L’année 2012 confirmera-t-elle le «Printemps arabe», ou le «Printemps des islamistes» ?

Le printemps est la première des quatre saisons : il n’est donc pas appelé à durer. L’été qui lui fait suite peut être étouffant, ou pourri. Puis vient l’automne… avec ses brumes et ses pluies, ce qui signifie que l’hiver approche ! Autrement dit, ce que l’on a combattu devra l’être de nouveau. D’où cette idée que le fameux «Printemps arabe» (1) risque de n’être qu’un printemps, et encore !

Au sens politique du terme, en effet, il n’y a de «Printemps» que démocratique, et la démocratie suppose au moins l’égalité des sexes et la mise hors-jeu de la violence politique, ce qui n’est guère le fait des régimes islamiques. Tout le problème est là ! Le «Printemps arabe» ne peut pas ne pas être islamique. Pour être non islamique, il lui faudrait importer la laïcité. Or, le «Printemps arabe» n’a que faire de la laïcité ! Adopter la laïcité serait, à ses yeux, trahir l’islam, car le combat pour le «Printemps arabe» est à la fois un combat pour des droits sociaux mais aussi pour des devoirs islamiques.

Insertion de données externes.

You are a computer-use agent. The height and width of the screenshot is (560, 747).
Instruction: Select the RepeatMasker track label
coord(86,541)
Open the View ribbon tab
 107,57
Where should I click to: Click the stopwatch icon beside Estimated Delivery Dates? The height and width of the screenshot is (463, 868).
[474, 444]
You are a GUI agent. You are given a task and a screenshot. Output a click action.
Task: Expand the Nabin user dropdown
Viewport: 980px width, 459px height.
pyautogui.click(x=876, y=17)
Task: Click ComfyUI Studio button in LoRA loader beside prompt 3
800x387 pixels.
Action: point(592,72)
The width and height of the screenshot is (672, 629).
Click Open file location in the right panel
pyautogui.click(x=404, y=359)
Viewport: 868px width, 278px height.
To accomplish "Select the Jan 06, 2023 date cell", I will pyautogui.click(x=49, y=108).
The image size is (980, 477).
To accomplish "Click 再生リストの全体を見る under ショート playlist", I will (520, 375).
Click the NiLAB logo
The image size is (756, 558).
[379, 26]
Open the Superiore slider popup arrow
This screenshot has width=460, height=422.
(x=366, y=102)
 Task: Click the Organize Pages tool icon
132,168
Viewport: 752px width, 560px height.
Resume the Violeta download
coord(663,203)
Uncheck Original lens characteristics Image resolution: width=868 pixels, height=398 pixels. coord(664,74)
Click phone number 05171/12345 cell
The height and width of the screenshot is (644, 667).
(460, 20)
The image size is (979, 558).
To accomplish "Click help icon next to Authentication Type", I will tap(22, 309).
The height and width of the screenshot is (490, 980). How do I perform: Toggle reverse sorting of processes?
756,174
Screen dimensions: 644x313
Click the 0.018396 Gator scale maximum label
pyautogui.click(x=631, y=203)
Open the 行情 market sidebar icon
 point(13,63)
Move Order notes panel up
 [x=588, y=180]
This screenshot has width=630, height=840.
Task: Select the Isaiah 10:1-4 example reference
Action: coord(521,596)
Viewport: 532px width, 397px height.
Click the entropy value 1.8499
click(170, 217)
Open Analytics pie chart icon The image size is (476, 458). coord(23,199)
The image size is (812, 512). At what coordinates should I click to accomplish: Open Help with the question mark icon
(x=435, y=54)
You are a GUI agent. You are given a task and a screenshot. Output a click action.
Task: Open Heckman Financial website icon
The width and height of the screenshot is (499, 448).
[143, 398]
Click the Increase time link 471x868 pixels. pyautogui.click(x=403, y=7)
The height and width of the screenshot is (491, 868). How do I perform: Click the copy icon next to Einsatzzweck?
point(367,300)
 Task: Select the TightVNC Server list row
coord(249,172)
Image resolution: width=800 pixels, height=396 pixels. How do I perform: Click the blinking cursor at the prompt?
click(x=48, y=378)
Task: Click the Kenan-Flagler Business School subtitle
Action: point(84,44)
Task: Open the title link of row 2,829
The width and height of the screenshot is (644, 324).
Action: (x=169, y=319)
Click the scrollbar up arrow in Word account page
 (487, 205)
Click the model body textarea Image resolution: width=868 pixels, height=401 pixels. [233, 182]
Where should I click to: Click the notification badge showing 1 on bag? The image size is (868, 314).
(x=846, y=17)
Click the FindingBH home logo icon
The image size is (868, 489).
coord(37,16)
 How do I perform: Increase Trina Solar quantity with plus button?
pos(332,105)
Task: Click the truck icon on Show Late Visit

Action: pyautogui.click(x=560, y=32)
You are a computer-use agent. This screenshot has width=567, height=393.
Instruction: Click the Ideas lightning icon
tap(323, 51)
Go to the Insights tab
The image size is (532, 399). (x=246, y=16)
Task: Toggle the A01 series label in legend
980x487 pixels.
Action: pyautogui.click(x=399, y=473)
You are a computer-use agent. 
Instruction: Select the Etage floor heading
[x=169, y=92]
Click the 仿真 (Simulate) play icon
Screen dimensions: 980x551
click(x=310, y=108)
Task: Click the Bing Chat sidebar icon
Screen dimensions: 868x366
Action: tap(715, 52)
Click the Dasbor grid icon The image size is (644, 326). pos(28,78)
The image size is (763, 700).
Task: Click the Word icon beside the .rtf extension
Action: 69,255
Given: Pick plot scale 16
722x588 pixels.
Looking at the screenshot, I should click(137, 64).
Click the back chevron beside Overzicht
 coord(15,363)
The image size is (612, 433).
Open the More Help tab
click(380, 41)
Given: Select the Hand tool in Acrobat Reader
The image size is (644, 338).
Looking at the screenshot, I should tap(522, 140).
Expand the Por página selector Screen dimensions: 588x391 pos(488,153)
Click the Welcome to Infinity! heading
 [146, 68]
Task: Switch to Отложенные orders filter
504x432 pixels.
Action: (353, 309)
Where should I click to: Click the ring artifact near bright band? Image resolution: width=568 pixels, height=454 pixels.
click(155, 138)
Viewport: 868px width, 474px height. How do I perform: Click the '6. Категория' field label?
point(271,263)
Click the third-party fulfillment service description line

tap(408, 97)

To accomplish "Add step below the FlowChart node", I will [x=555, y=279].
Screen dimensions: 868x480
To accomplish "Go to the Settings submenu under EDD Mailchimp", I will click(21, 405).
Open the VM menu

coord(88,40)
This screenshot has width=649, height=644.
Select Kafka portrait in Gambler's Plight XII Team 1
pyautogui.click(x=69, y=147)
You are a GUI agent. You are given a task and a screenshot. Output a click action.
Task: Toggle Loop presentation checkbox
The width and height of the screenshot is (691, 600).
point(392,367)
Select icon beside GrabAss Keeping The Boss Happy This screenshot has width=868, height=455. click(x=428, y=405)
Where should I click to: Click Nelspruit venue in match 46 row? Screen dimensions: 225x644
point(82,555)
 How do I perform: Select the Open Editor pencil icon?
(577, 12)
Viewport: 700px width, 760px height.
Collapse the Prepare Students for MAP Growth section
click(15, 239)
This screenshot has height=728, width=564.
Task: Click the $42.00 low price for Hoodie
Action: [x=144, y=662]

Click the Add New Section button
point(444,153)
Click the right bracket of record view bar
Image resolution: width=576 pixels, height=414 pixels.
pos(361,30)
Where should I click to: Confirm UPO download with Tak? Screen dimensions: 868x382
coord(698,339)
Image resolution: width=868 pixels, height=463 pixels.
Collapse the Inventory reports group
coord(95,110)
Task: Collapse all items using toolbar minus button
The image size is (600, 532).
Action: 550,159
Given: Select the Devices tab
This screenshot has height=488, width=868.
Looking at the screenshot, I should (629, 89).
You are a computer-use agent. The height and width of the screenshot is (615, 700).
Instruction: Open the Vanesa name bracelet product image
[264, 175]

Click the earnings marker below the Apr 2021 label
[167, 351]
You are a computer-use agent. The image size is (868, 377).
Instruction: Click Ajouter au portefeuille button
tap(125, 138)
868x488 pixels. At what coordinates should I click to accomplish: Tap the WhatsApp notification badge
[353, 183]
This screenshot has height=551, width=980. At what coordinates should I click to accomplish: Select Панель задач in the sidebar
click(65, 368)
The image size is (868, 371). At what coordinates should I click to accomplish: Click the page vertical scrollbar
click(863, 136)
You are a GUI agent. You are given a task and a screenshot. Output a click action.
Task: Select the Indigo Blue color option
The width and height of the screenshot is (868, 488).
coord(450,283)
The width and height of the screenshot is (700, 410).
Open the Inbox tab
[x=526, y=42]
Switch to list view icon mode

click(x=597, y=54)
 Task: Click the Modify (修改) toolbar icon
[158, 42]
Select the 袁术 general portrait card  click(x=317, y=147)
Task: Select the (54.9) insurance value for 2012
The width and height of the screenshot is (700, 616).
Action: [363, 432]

Lorsqu’un révolté prend en charge sa propre révolte, il peut le faire au nom de l’homme : les Droits de l’Homme ne sont pas loin. Lorsqu’il se revendique musulman, il ne peut le faire qu’au nom de l’islam, et la Charia est déjà là. La révolte alors se communautarise, et c’est la guerre d’une fratrie, d’un clan, d’une idéologie ou d’une religion, non celle de l’homme. C’est pourquoi le «Printemps arabe» risque d’être de mauvais conseil s’il prétend s’exporter en Europe, et notamment en France, où, suivant les quartiers, des tensions existent entre les autochtones et les immigrés musulmans.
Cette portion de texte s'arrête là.